## DESCRIPTION OF THE TASK
Write out each of the lines below as a numbered list, leaving out any blank lines.

## Dataset excerpt
::::

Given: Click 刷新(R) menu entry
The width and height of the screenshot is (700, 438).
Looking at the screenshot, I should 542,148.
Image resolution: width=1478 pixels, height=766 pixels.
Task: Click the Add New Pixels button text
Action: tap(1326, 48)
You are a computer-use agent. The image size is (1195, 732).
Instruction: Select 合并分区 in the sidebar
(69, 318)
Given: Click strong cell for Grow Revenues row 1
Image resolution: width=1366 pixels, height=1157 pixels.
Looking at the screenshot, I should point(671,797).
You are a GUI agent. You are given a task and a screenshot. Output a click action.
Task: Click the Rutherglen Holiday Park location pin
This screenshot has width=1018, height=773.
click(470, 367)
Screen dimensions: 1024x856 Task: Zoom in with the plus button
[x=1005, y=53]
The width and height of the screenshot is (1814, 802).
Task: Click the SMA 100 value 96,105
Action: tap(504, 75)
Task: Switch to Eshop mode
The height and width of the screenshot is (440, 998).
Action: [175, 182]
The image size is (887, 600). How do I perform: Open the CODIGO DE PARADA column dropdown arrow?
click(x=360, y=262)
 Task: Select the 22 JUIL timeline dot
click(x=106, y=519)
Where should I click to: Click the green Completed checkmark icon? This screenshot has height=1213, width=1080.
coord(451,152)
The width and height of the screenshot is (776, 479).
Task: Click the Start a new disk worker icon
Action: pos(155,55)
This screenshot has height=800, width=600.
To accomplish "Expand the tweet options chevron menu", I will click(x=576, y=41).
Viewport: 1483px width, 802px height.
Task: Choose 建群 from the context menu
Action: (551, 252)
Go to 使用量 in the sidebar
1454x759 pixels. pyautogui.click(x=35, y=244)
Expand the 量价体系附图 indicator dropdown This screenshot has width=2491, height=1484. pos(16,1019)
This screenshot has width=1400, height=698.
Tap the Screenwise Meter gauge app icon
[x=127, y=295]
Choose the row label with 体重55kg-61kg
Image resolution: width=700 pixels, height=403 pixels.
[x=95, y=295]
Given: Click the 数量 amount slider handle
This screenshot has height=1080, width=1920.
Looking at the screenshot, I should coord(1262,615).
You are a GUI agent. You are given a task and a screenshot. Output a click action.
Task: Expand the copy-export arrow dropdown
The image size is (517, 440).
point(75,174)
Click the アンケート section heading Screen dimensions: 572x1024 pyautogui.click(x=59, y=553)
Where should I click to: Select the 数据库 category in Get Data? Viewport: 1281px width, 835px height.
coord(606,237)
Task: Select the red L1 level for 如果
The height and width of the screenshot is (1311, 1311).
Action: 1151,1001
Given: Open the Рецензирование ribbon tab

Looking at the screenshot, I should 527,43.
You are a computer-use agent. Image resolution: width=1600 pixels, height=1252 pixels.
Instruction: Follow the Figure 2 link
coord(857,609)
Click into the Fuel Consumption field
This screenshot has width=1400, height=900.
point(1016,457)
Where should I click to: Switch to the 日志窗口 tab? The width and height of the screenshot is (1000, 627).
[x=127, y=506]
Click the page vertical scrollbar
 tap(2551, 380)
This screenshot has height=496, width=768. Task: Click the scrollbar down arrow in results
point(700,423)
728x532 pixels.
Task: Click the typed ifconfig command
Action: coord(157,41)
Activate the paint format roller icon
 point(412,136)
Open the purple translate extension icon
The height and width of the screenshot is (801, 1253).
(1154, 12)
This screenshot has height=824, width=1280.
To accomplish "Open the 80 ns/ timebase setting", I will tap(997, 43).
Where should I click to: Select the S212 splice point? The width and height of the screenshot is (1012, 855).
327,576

::::

## RESPONSE TO THIS EXERCISE
1. Given: Click 刷新(R) menu entry
2. The width and height of the screenshot is (700, 438).
3. Looking at the screenshot, I should 542,148.
4. Image resolution: width=1478 pixels, height=766 pixels.
5. Task: Click the Add New Pixels button text
6. Action: tap(1326, 48)
7. You are a computer-use agent. The image size is (1195, 732).
8. Instruction: Select 合并分区 in the sidebar
9. (69, 318)
10. Given: Click strong cell for Grow Revenues row 1
11. Image resolution: width=1366 pixels, height=1157 pixels.
12. Looking at the screenshot, I should point(671,797).
13. You are a GUI agent. You are given a task and a screenshot. Output a click action.
14. Task: Click the Rutherglen Holiday Park location pin
15. This screenshot has width=1018, height=773.
16. click(470, 367)
17. Screen dimensions: 1024x856 Task: Zoom in with the plus button
18. [x=1005, y=53]
19. The width and height of the screenshot is (1814, 802).
20. Task: Click the SMA 100 value 96,105
21. Action: tap(504, 75)
22. Task: Switch to Eshop mode
23. The height and width of the screenshot is (440, 998).
24. Action: [175, 182]
25. The image size is (887, 600). How do I perform: Open the CODIGO DE PARADA column dropdown arrow?
26. click(x=360, y=262)
27.  Task: Select the 22 JUIL timeline dot
28. click(x=106, y=519)
29. Where should I click to: Click the green Completed checkmark icon? This screenshot has height=1213, width=1080.
30. coord(451,152)
31. The width and height of the screenshot is (776, 479).
32. Task: Click the Start a new disk worker icon
33. Action: pos(155,55)
34. This screenshot has height=800, width=600.
35. To accomplish "Expand the tweet options chevron menu", I will click(x=576, y=41).
36. Viewport: 1483px width, 802px height.
37. Task: Choose 建群 from the context menu
38. Action: (551, 252)
39. Go to 使用量 in the sidebar
40. 1454x759 pixels. pyautogui.click(x=35, y=244)
41. Expand the 量价体系附图 indicator dropdown This screenshot has width=2491, height=1484. pos(16,1019)
42. This screenshot has width=1400, height=698.
43. Tap the Screenwise Meter gauge app icon
44. [x=127, y=295]
45. Choose the row label with 体重55kg-61kg
46. Image resolution: width=700 pixels, height=403 pixels.
47. [x=95, y=295]
48. Given: Click the 数量 amount slider handle
49. This screenshot has height=1080, width=1920.
50. Looking at the screenshot, I should coord(1262,615).
51. You are a GUI agent. You are given a task and a screenshot. Output a click action.
52. Task: Expand the copy-export arrow dropdown
53. The image size is (517, 440).
54. point(75,174)
55. Click the アンケート section heading Screen dimensions: 572x1024 pyautogui.click(x=59, y=553)
56. Where should I click to: Select the 数据库 category in Get Data? Viewport: 1281px width, 835px height.
57. coord(606,237)
58. Task: Select the red L1 level for 如果
59. The height and width of the screenshot is (1311, 1311).
60. Action: 1151,1001
61. Given: Open the Рецензирование ribbon tab
62. Looking at the screenshot, I should 527,43.
63. You are a computer-use agent. Image resolution: width=1600 pixels, height=1252 pixels.
64. Instruction: Follow the Figure 2 link
65. coord(857,609)
66. Click into the Fuel Consumption field
67. This screenshot has width=1400, height=900.
68. point(1016,457)
69. Where should I click to: Switch to the 日志窗口 tab? The width and height of the screenshot is (1000, 627).
70. [x=127, y=506]
71. Click the page vertical scrollbar
72.  tap(2551, 380)
73. This screenshot has height=496, width=768. Task: Click the scrollbar down arrow in results
74. point(700,423)
75. 728x532 pixels.
76. Task: Click the typed ifconfig command
77. Action: coord(157,41)
78. Activate the paint format roller icon
79.  point(412,136)
80. Open the purple translate extension icon
81. The height and width of the screenshot is (801, 1253).
82. (1154, 12)
83. This screenshot has height=824, width=1280.
84. To accomplish "Open the 80 ns/ timebase setting", I will tap(997, 43).
85. Where should I click to: Select the S212 splice point? The width and height of the screenshot is (1012, 855).
86. 327,576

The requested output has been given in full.